• Activity: Reproduce, word for word, the full figure legend about DNA gel blotting of Tto1 in T3, ddm1, and DDM1 plants.

Extracted text: Begin

Genomic DNAs prepared from two T3 plants (T3; lines 121 and 122), and from F3 ddm1/ddm1 (ddm1; lines 119 and 120) and DDM1/DDM1 (DDM1; lines 123 and 124) families (from a cross T2 plant [Tto1 DDM1] × [ddm1]) were digested with EcoRV and analyzed by DNA gel blotting with the Tto1 gag probe. All of the DNA samples were found to be equally well digested by the restriction enzyme by reprobing the blot with the single-copy sequence discussed in the legend to Figure 4 (data not shown). DNA length markers are shown at left in kilobases. Expected lengths of fragments are shown at right in kilobases.

Extracted text: End
Given records: Begin

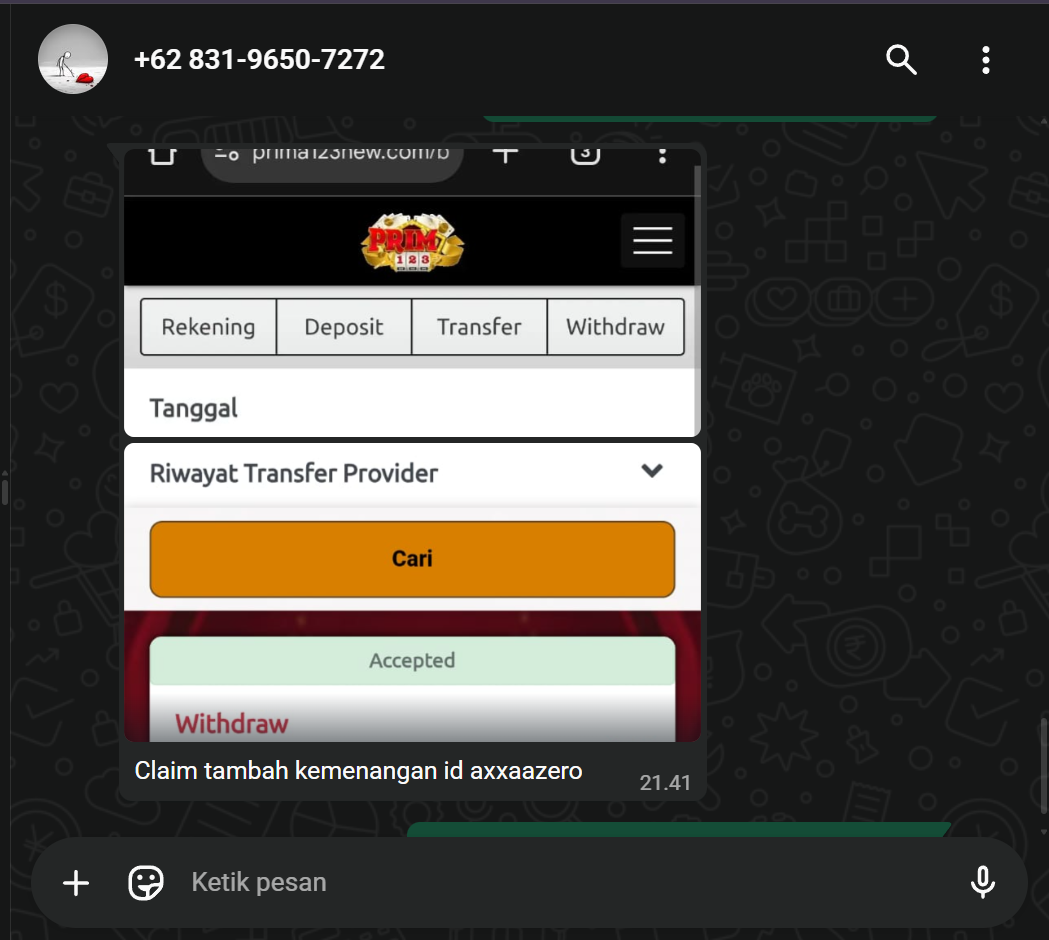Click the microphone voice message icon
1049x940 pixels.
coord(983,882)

Given records: End
Given records: Begin

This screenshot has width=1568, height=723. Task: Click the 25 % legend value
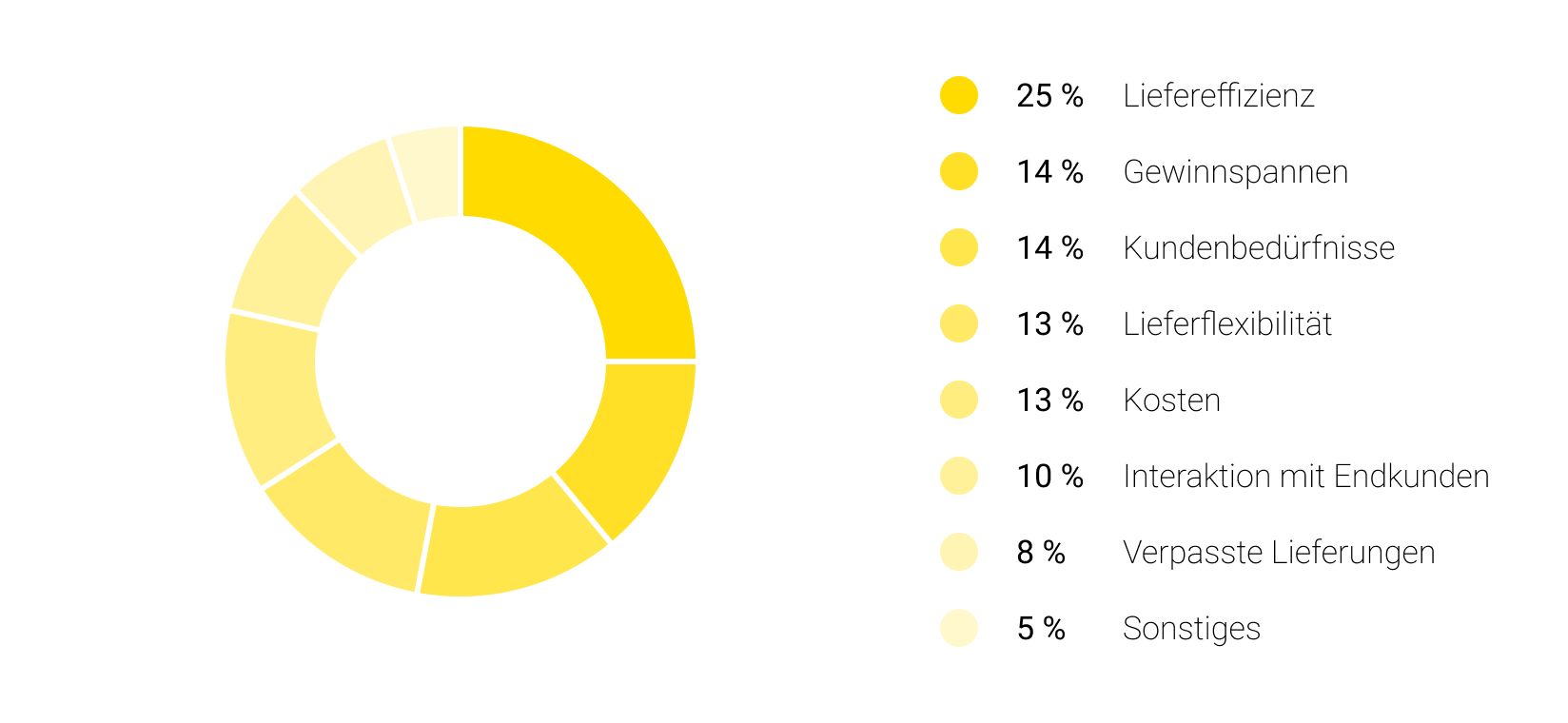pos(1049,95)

Given records: End

• Exercise result:
Genomic DNAs prepared from two T3 plants (T3; lines 121 and 122), and from F3 ddm1/ddm1 (ddm1; lines 119 and 120) and DDM1/DDM1 (DDM1; lines 123 and 124) families (from a cross T2 plant [Tto1 DDM1] × [ddm1]) were digested with EcoRV and analyzed by DNA gel blotting with the Tto1 gag probe. All of the DNA samples were found to be equally well digested by the restriction enzyme by reprobing the blot with the single-copy sequence discussed in the legend to Figure 4 (data not shown). DNA length markers are shown at left in kilobases. Expected lengths of fragments are shown at right in kilobases.